Although pictures appear in the data, the answer should contain only the lines from its start through the line with "Click the partially", written out exactly.
Supplied entries section start
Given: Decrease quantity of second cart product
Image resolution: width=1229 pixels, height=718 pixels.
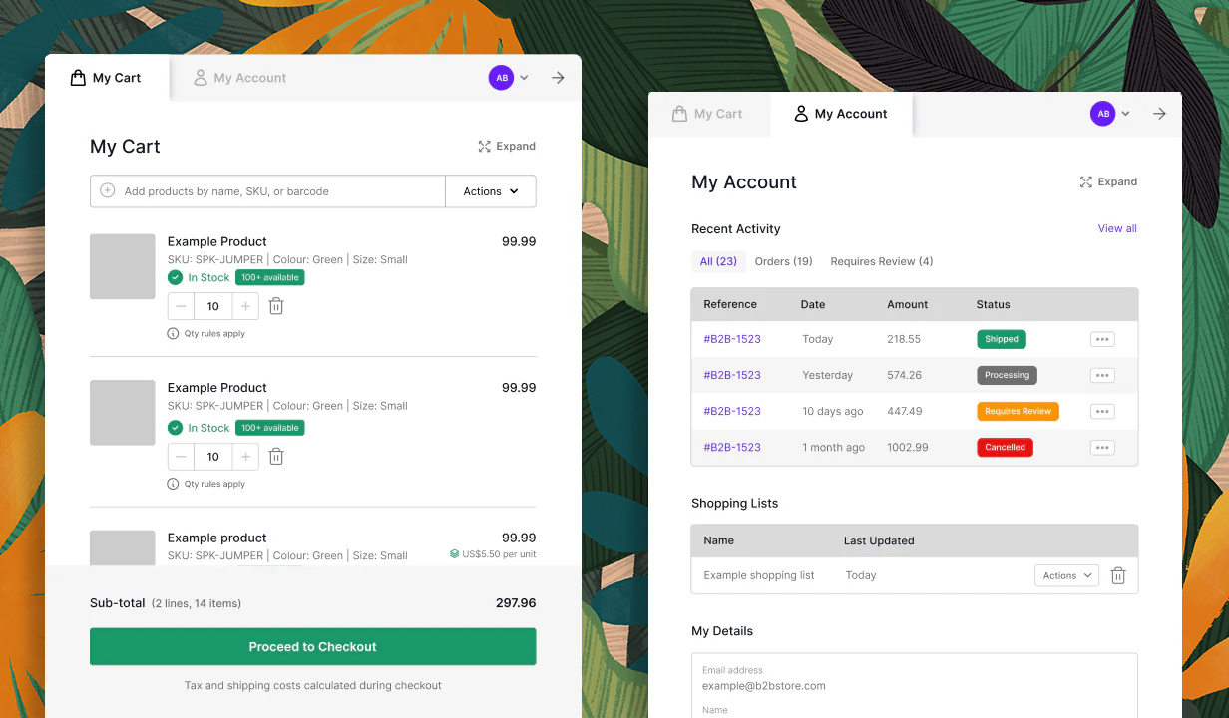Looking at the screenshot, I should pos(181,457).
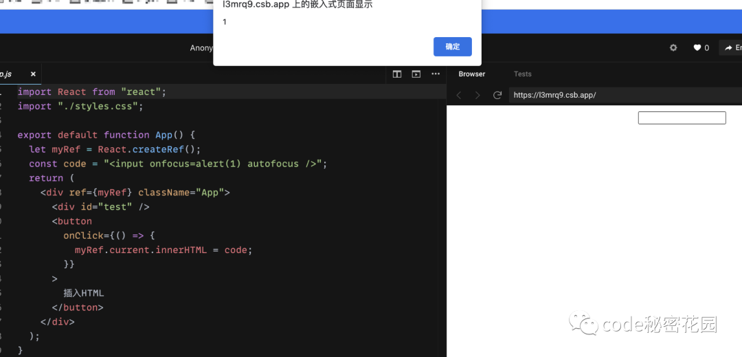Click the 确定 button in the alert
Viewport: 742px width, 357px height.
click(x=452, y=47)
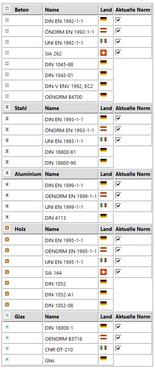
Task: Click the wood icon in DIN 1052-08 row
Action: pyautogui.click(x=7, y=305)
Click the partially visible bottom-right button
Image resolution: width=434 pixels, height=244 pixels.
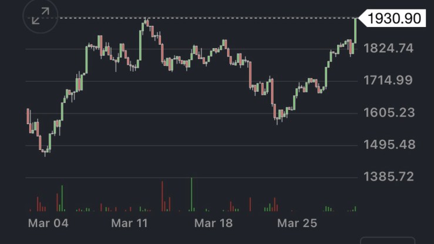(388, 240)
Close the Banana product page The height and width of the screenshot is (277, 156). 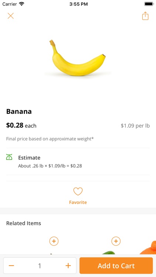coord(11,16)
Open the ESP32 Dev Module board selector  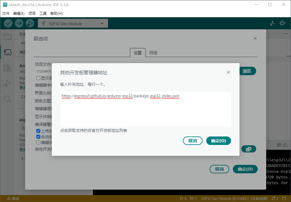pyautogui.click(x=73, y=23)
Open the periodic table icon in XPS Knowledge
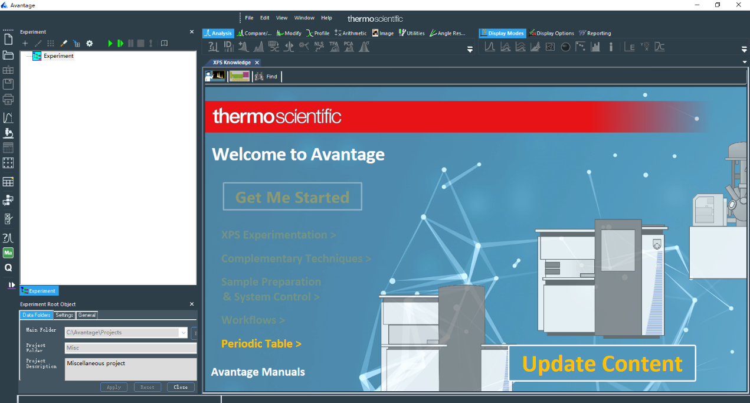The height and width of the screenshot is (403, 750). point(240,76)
Supplied entries section end
__Written reply__
Given: Decrease quantity of second cart product
Image resolution: width=1229 pixels, height=718 pixels.
Looking at the screenshot, I should pos(181,457).
Click the 确定 button in the alert
Viewport: 742px width, 357px height.
click(x=452, y=47)
Task: Click the wood icon in DIN 1052-08 row
Action: pyautogui.click(x=7, y=305)
Click the partially visible bottom-right button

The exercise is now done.